Exciting days ahead for fintech startup Loanstreet

  • In talks to raise new funds, plans to launch new services soon
  • Debt and bankruptcy advisory services spell new monetisation opportunities

Exciting days ahead for fintech startup LoanstreetTHERE has not been time to catch a breather for Loanstreet Sdn Bhd cofounder Jared Lim Chu Ern (pic), as over the past year, he has been working hard to take his financial services business to the next level.

His company owns and operates the Loanstreet.com.my  loan comparison portal, and also provides independent loan advisory services free of charge.
  
“We achieved about 300 to 400 enquiries a month early this year. Our aim is to hit 1,000 monthly enquiries by the end of this year. That is our only target for now,” Lim tells Digital News Asia (DNA) via email.
 
“From the available data, we believe that we are on track to achieving this target. In fact, our numbers in September are at least double what we were doing in January,” he claims.
 
Although Lim and his partner Robin Ang incorporated Loanstreet in 2010, the portal was only launched in August 2012 because they needed time to save up money to fund the venture.

Within six months of the launch date, Loanstreet was able to convince local and international banks to be on its portal, including Maybank, RHB, OCBC and Standard Chartered.
 
That was just the beginning. In September 2013, Loanstreet became one of two startups to be the first recipients of the Star Accelerator Fund, with the other recipient being Geob International Sdn Bhd.
 
The fund was launched by Malaysian media giant Star Publications, which published the country’s No 1 English daily newspaper The Star, and owns a host of web properties and radio stations.
 
This has been Loanstreet’s only round of funding so far.
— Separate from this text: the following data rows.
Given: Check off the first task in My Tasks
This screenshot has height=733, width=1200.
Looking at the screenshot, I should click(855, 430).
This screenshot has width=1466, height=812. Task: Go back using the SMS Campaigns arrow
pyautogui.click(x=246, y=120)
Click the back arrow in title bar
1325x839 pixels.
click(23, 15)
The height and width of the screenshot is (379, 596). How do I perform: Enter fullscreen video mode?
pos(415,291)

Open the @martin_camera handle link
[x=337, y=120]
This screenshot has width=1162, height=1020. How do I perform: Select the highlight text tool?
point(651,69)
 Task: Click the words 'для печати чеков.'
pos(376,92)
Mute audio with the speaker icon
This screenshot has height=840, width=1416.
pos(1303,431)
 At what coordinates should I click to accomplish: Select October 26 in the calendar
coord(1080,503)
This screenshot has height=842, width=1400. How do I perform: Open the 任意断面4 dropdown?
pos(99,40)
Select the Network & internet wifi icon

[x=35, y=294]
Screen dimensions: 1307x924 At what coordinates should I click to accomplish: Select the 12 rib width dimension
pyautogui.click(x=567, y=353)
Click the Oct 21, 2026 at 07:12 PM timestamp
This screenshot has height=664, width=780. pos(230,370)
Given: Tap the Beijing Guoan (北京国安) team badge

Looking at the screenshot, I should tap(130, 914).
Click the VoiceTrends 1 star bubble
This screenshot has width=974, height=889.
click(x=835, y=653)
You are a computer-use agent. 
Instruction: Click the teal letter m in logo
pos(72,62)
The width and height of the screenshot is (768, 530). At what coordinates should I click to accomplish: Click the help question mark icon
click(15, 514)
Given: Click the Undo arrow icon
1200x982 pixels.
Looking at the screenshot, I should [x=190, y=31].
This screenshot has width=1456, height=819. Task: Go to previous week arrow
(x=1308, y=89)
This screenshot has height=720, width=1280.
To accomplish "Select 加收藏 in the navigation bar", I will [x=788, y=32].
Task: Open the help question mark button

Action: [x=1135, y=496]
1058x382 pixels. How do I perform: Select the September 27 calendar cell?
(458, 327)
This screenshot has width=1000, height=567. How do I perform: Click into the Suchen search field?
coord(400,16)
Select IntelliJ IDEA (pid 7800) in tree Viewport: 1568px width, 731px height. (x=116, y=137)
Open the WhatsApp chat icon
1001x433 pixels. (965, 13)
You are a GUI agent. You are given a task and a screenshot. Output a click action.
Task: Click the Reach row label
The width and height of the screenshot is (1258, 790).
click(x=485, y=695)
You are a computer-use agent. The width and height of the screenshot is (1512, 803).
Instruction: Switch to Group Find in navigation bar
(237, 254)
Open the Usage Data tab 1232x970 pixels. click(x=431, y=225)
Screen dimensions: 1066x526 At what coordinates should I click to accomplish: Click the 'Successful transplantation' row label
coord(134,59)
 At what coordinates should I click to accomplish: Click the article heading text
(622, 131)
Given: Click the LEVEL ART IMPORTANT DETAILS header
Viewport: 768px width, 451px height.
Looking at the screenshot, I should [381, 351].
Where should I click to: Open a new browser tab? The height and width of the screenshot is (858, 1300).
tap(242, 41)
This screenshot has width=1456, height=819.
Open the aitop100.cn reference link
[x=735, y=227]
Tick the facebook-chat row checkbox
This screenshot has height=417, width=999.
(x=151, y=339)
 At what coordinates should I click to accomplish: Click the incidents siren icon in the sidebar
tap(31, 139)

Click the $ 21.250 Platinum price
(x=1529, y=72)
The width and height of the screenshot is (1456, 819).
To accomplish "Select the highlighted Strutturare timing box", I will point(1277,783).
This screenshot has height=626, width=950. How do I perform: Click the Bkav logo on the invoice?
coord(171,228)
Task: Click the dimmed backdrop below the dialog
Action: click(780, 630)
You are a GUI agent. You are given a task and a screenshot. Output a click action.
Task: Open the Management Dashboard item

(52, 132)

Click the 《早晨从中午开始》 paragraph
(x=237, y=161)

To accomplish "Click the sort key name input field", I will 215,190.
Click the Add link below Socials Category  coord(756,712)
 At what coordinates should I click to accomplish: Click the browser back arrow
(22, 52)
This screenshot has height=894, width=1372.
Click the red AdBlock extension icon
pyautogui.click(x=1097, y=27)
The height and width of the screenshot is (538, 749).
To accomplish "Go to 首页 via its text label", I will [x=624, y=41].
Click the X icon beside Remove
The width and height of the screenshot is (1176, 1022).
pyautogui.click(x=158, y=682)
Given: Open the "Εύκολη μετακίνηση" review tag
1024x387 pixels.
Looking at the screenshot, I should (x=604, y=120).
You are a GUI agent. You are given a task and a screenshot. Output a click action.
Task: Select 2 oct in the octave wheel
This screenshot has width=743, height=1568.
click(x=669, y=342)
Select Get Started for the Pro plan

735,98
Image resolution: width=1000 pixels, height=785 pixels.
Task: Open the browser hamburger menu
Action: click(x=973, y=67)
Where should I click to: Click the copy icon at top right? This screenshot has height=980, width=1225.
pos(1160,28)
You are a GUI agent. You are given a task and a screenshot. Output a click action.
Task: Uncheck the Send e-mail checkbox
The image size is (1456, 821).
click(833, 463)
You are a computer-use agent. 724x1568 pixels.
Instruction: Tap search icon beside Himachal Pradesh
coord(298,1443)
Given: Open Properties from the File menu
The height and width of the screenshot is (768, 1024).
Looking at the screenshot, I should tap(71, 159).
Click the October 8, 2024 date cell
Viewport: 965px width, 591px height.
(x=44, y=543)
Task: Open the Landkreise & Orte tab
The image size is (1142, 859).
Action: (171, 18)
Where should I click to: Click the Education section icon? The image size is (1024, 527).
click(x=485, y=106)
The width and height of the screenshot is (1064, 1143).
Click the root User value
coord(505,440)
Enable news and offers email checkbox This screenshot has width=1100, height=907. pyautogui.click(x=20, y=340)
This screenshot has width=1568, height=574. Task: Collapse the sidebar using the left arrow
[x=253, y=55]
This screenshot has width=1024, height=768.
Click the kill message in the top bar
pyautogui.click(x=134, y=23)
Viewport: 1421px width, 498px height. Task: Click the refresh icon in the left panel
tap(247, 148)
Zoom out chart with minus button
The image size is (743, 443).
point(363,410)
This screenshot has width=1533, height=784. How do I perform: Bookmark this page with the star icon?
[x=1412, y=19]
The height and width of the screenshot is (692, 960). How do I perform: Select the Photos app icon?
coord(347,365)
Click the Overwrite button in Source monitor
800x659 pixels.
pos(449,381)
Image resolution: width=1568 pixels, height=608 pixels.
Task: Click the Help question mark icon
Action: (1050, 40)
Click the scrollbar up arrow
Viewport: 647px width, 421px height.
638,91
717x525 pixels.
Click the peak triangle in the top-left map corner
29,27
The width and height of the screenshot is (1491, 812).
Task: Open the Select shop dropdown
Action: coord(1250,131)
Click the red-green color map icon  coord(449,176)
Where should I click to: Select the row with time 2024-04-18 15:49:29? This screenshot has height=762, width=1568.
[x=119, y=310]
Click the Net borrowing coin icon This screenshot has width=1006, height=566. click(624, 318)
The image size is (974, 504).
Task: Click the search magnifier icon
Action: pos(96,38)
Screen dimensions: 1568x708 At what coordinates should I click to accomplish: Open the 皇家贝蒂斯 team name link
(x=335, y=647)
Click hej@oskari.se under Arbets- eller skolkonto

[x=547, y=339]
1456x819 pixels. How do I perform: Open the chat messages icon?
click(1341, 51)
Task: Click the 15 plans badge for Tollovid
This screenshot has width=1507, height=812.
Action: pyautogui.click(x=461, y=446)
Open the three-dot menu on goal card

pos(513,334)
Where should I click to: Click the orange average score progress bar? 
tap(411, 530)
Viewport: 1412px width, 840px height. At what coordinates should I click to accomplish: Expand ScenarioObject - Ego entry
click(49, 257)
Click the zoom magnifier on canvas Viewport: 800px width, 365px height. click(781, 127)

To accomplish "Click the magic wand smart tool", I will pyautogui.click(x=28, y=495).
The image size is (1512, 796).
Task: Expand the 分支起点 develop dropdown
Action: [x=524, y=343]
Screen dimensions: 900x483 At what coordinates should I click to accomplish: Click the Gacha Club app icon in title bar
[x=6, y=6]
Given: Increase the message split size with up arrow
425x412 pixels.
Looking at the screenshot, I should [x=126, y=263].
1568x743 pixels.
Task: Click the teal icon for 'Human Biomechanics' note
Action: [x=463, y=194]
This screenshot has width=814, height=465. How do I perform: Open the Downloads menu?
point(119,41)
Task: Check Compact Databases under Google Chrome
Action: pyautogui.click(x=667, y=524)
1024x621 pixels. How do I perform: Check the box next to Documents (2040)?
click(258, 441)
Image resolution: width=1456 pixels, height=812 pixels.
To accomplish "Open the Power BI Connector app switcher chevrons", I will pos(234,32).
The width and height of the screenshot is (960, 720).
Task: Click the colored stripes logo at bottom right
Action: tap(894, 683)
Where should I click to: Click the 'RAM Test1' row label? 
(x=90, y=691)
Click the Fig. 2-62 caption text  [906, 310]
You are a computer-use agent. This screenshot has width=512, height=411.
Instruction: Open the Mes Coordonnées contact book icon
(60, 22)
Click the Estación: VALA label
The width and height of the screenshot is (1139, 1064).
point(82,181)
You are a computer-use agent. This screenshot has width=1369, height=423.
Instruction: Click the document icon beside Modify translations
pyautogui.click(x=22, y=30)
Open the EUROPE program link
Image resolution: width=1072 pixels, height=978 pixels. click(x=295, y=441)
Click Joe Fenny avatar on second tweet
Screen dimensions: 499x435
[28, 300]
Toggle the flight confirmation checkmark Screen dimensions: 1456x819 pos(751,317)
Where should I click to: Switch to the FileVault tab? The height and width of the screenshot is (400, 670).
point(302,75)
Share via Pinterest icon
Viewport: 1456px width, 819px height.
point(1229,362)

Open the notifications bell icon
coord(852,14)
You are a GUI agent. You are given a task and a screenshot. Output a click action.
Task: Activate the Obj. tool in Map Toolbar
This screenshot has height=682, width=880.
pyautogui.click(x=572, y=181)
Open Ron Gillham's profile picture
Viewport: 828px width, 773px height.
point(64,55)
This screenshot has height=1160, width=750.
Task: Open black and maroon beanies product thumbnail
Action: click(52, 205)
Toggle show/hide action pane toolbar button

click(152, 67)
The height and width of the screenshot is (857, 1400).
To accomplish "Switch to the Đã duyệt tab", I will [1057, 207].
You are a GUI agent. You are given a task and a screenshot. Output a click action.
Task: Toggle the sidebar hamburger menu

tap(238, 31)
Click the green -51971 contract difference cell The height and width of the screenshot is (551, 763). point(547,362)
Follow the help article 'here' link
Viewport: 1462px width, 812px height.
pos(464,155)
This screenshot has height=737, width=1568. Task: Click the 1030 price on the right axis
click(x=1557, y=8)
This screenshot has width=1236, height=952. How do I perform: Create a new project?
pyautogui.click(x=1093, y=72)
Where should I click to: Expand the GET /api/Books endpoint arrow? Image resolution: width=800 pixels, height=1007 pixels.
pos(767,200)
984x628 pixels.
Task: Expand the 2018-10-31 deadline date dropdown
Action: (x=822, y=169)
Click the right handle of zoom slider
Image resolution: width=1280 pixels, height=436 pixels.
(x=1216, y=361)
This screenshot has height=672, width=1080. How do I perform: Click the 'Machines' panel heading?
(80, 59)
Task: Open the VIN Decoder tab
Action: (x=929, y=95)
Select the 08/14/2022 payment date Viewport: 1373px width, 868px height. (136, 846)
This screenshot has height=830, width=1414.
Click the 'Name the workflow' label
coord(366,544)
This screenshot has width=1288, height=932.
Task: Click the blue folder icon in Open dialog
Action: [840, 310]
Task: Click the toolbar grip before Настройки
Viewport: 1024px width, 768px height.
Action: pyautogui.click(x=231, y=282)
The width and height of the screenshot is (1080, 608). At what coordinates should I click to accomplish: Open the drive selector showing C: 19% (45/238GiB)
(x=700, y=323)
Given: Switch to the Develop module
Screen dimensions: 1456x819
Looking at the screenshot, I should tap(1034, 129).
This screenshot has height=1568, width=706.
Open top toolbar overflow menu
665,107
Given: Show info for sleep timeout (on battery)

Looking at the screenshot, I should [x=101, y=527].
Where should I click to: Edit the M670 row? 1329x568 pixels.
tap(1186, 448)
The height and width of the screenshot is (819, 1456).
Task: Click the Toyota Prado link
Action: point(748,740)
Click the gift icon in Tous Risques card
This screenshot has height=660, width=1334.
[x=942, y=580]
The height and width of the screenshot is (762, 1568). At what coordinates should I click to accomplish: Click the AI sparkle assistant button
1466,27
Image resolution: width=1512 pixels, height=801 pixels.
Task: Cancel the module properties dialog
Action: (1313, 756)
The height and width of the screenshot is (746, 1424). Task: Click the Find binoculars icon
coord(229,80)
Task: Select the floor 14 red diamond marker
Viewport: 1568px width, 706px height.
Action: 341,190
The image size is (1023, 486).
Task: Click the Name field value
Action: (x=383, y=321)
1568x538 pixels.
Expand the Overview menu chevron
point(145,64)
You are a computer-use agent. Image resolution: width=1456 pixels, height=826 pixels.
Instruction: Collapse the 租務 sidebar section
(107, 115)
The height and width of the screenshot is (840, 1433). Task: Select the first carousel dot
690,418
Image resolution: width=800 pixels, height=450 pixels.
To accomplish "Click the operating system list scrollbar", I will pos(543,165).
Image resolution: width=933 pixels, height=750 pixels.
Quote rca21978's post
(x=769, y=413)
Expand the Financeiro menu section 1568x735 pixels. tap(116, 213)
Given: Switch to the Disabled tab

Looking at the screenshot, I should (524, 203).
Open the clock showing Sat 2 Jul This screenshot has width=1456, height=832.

While the details of the Star Publications funding is confidential, it is public knowledge that the accelerator fund has two categories of funding: A pre-seed fund that can go up to RM300,000 and a seed stage fund that can go up to RM1 million.
 
[RM1 = US$0.31]
 
Growing rapidly
 
Since receiving its funding, Loanstreet has been working on growing its portal by introducing more services for end-users, according to Lim.

The move is necessary, he says, because he knows he is not “exactly alone” in this space.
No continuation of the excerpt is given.